Money Talks

| 17 Feb 2015 | 02:22

    Forgive me for admitting this, but when a play is potential-filled yet misbegotten, I drift off and analyze the set. I don't mean I drift for hours or minutes, but when you know a piece is misfiring, bewildering or just plain unfortunate-like Burleigh Grimes at New World Stages-an intriguing set design serves as a soothing salve.

    Roger Kirby's play is staged frenetically by David Warren, and the incidental music, by the Dirty Rotten Scoundrels composer David Yazbek, is just percussive and repetitive enough to give the production a feeling of constant motion. The title character (played by Mark Moses of Desperate Housewives) is a world-class stock trader and world-class misogynistic jackass. Grimes also has a pair of puppy-dog protégés, Hap (Jason Antoon) and Buck (John Lavelle), nipping at his heels.

    Grimes' grimy disregard for fiscal propriety is his mark of distinction: He regularly delivers to Elizabeth Bigley (Wendie Malick), the most influential business reporter on TV (and formerly his girlfriend), hot stock tips, in order to make markets rise and fall as he wishes them to, and for all the insiders to thereby profit as a result.

    Yet it is hiring George Radbourn (James Badge Dale) that is Grimes' finest scam. Radbourn's father did Grimes wrong long ago as Grimes scratched and clawed his immoral ass up the seamy ladder of success, and since George happens to possess none of his father's business acumen, he's the perfect patsy for Grimes to set him up. How better to exact revenge than to get the son of your enemy a prison term? If Elizabeth hadn't hired George's former girlfriend Grace (Ashley Williams) as her assistant, George might well have been swallowed up whole by Grimes' machinations.

    Now, let's forget that the plot and the characters' dynamics are convenient-as in any industry, Wall Street is a tiny universe, especially for the biggest players. Let's forget, too, that the storyline takes eons to unfurl, that the script is burdened with clichés and that the actors aren't doing much in terms of actual acting. Take Malick, for example, who on Just Shoot Me played an acid slut with boozy hilarity, and who plays the same tough-as-plastic-nails role here-not exactly a stretch. Ditto Nancy Anderson as both a dumb exotic dancer and Grimes' ditzy wife. On and on: George's is too naïve, Grace is too goody-goody, Grimes is too unredeemable and Hap and Buck are?two awful names for characters. Lavelle finds interesting ways of playing his role as a baby banker, but even his twitchy innovations are flattened by the script.
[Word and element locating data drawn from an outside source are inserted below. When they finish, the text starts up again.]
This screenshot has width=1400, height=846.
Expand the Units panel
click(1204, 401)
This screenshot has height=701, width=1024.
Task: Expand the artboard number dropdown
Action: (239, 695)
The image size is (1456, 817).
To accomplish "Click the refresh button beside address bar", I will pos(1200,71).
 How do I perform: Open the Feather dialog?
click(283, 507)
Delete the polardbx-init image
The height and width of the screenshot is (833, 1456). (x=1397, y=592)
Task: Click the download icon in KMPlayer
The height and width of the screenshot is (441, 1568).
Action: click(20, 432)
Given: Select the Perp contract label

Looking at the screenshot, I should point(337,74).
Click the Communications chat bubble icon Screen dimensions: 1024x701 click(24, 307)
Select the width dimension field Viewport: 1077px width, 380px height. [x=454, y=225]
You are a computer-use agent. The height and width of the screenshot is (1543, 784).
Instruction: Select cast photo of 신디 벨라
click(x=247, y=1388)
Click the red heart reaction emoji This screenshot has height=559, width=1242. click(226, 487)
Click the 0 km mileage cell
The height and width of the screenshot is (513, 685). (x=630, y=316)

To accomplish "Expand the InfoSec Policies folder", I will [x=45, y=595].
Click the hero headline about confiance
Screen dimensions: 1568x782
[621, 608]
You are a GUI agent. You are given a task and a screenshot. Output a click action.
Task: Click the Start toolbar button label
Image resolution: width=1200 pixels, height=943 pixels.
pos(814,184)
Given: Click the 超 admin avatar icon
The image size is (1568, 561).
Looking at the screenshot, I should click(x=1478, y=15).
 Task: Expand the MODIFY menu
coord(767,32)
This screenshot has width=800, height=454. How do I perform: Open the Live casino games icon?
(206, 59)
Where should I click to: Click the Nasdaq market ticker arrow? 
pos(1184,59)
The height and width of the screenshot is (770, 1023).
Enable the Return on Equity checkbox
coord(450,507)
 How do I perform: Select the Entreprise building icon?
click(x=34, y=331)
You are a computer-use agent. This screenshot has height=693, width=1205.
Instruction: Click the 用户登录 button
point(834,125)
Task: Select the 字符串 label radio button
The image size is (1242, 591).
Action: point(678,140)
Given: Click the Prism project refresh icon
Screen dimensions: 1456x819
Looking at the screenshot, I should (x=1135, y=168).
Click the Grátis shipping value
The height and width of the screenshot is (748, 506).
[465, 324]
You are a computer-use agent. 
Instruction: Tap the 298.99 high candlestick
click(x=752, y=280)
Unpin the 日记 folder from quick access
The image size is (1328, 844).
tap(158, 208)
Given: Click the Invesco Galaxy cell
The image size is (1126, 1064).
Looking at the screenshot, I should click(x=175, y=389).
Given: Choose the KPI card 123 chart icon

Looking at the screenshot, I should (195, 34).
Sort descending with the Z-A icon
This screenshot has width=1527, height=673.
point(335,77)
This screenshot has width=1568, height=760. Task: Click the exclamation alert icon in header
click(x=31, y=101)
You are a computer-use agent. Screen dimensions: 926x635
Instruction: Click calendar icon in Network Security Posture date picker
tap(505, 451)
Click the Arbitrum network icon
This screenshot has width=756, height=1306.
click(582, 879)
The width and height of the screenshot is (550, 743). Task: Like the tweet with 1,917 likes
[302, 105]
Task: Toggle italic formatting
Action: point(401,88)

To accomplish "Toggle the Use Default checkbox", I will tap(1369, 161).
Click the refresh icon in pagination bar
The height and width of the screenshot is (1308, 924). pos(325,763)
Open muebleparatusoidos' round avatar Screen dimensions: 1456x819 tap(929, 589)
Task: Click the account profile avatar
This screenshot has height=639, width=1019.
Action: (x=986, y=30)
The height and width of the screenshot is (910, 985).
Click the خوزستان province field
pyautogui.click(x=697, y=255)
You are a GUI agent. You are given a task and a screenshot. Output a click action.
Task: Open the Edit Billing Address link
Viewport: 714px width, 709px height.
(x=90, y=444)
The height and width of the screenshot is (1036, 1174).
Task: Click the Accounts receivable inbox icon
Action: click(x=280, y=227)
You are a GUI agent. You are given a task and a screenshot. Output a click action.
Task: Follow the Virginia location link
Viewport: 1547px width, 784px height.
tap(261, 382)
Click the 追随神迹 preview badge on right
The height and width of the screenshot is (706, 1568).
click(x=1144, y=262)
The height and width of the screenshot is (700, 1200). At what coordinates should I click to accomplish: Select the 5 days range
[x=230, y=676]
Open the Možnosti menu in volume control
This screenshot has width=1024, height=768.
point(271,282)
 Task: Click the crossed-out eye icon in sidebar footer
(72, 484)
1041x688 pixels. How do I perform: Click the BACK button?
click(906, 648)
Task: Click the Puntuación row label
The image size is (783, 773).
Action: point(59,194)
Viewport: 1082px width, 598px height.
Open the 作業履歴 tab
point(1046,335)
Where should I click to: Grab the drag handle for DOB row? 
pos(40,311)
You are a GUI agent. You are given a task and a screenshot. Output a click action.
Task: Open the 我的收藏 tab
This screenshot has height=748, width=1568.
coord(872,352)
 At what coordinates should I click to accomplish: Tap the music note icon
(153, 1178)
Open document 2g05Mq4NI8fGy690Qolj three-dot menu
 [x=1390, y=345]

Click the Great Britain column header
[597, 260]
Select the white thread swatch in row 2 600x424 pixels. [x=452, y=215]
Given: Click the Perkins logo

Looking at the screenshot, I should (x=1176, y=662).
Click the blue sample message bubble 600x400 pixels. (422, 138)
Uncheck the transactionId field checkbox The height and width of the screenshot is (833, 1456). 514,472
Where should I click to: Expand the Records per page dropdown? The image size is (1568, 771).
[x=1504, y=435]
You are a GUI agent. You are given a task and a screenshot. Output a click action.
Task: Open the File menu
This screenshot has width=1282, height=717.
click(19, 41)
    James Youman's set, however, is like aloe on a dramaturgical wound. At left and right are band areas-two drummers, two guitars, one keyboard, one bass-and since there's so much incidental music during which characters dance (Andy Blankenbuehler's choreography is finely flitty), smartly designed modular set pieces interlock with ease. At center are formidable double doors that softly, slickly open, and then there's that fun second level to the set where Elizabeth's broadcasts occur. There, amusing projections sometimes offer a distraction from a cascade of jokes about Wall Street and Republicans. I didn't know that was possible, of course, but now, truly, I'm all set.

    New World Stages, 340 W. 50 St. (betw. 8 & 9 Aves.), 212-239-6200; $70.